Следовательно, наррация Виктора Пелевина имеет свой особый статус, это тип встречи с бунинским текстом, рецептивное преломление прозы И.А. Бунина в новых рамках расстановки героев/персонажей, отображения сюжета/темы и фиксации чувств. Тексты сближаются по принципу маски замещения, создания небуквальной копии. «Жизнь и приключения сарая номер XII» рефрен замечательного и отличного, имманентного и колеблющегося. Для автора жизнь на грани есть способ манифестировать экзистенцию в новый оборот восприятия, как бы вернуть читателя к первооснове жизни/бытия: «идея абсолютного начала и абсолютного конца истории неотделима от библейского откровения… Конец истории мыслить труднее, чем абсолютное начало; ведь эсхатология требует ответа на сложнейшие вопросы, связанные с человеческими судьбами» [15, с. 21]. Пространство и время пелевинского рассказа конкретно-условны, им больше характерна архетипическая составляющая: круг, кольцо, первообраз, мост. Таким образом, происходи объективации линии жизни, линии оценки, претворяется проспект эмоциональных поведений. Заглавный, условный образ настраивает читателя на волну философических эсхатологических рассуждений, ибо сам склонен к этому. Множественность толков онтологического характера корректируется также и символическими, мистическими учениями.

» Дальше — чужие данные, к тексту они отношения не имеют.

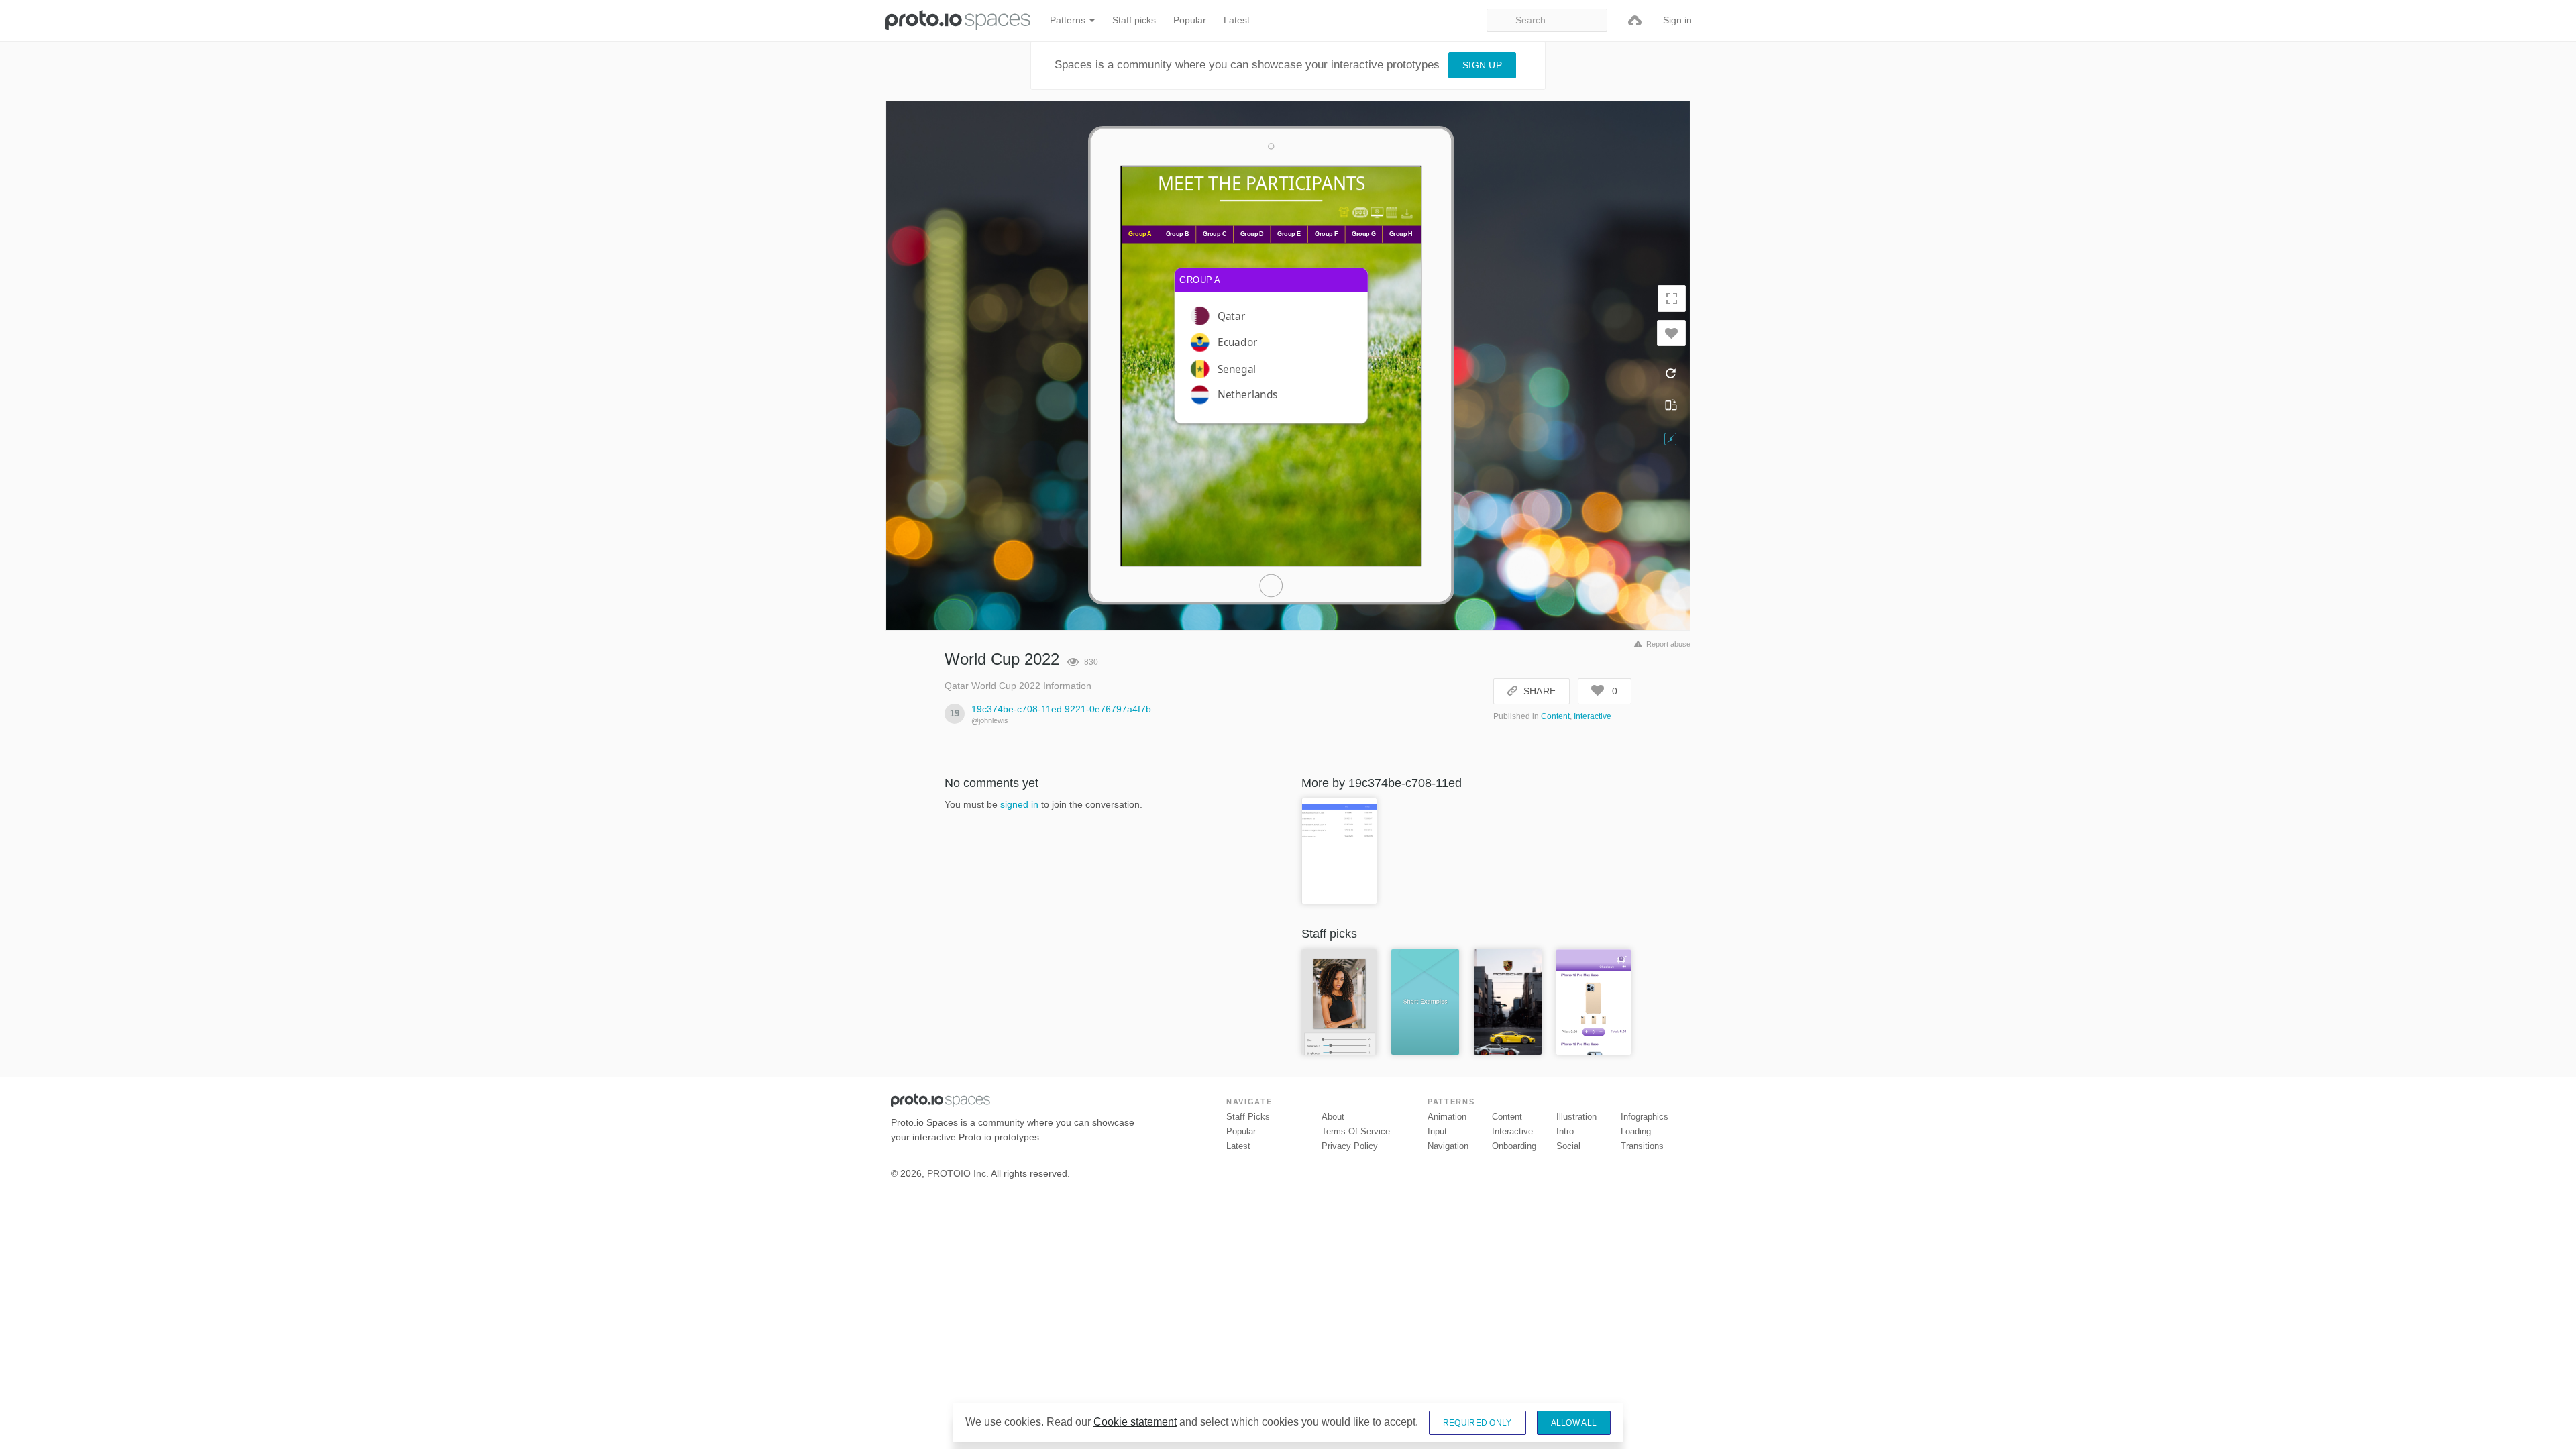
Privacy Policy (1350, 1146)
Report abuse (1668, 644)
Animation (1447, 1117)
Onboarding (1514, 1146)
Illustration (1576, 1117)
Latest (1237, 20)
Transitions (1642, 1146)
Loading (1636, 1131)
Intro (1565, 1131)
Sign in (1677, 20)
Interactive (1592, 716)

В традициях дзен герой Виктора Пелевина может быть и созерцателем, и просветленным образом, и духовно совершенной фигурой, и высшей невыразимой буквально истиной.

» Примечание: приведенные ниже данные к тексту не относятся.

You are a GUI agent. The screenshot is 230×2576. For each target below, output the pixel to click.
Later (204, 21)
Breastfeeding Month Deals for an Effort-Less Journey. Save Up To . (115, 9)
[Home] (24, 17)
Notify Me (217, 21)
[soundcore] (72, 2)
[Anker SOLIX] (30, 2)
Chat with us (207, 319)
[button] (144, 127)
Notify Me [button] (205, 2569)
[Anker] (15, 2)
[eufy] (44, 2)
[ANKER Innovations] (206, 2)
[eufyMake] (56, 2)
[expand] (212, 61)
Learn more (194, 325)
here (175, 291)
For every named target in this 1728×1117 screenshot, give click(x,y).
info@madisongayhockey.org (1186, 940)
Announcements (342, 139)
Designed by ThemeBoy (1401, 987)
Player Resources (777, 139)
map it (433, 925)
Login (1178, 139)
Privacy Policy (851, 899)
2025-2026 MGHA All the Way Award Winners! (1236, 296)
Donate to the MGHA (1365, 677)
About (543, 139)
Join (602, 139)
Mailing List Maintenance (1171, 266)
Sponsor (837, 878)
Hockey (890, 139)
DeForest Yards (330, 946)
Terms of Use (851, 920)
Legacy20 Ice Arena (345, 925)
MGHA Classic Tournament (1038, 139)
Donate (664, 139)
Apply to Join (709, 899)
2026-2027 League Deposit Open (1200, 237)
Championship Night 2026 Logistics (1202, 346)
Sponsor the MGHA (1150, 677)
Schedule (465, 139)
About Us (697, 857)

Эсхатологической контаминацией «Жизни и приключений сарая номер XII» становится три полюса – зримый, символический и вековечный. Первый связан с буквальным «источником или проводником» в иной мир «открытий» – это «велосипеды»: «Иногда, в жаркий летний день, когда мир вокруг затихал, он тайно отождествлял себя то со складной «Камой», то со «Спутником» и испытывал два разных вида полного счастья» [17, с. 34-35]. Движение жизни зримо соотносится с механистической конструкцией, сигнализирует о желании преодолеть пространственные рубежи. Вторым становится «обруч», «металлическое кольцо», «замкнутая окружность». Конкретизация уже имманентного порядка: «хозяин, уезжая, забыл обруч, оставшийся единственной реальной частью его нынешней призрачной души, и поэтому Номер XII теперь сильно напоминал себе замкнутую окружность» [17, с. 39]. Ощущение обреченности жизни, приближающийся неминуемый финал. И, наконец, третий – это «сверкающая точка в небе». Созвучны в данном случае финалы и Бунина, и Пелевина. У Бунина читаем: ««В дали рощи, из-за кладбищенской церкви, вдруг что-то мелькнуло и с бешеной быстротой, темным клубком понеслось на меня – я, вне себя, шарахнулся в сторону, вся голова у меня сразу оледенела и стянулась, сердце рванулось и замерло... Что это было? Пронеслось и скрылось» [10, с. 34-35]. Пелевин ориентирует: «В самой дальней видимой точке дороги появилось светящееся пятнышко. «Мотоцикл!» – подумала завхоз и крепче вжалась в дерево… Светлое пятно приближалось, и стало видно, что оно не движется по дороге, а летит над ней. Еще секунда, и пятно превратилось в совершенно нереальную вещь – велосипед без велосипедиста… он светился и мерцал, меняя цвета… Не помня себя, завхоз вышла на середину дороги, и велосипед явным образом отреагировал на ее появление. Он снизился, сбавил скорость и описал над головой одуревшей женщины несколько кругов, потом поднялся вверх, застыл на месте и строго, как флюгер, повернул над дорогой. Провисев так мгновение или два, он тронулся наконец с места, разогнался до невероятной скорости и превратился в сверкающую точку в небе» [17, с. 46-47].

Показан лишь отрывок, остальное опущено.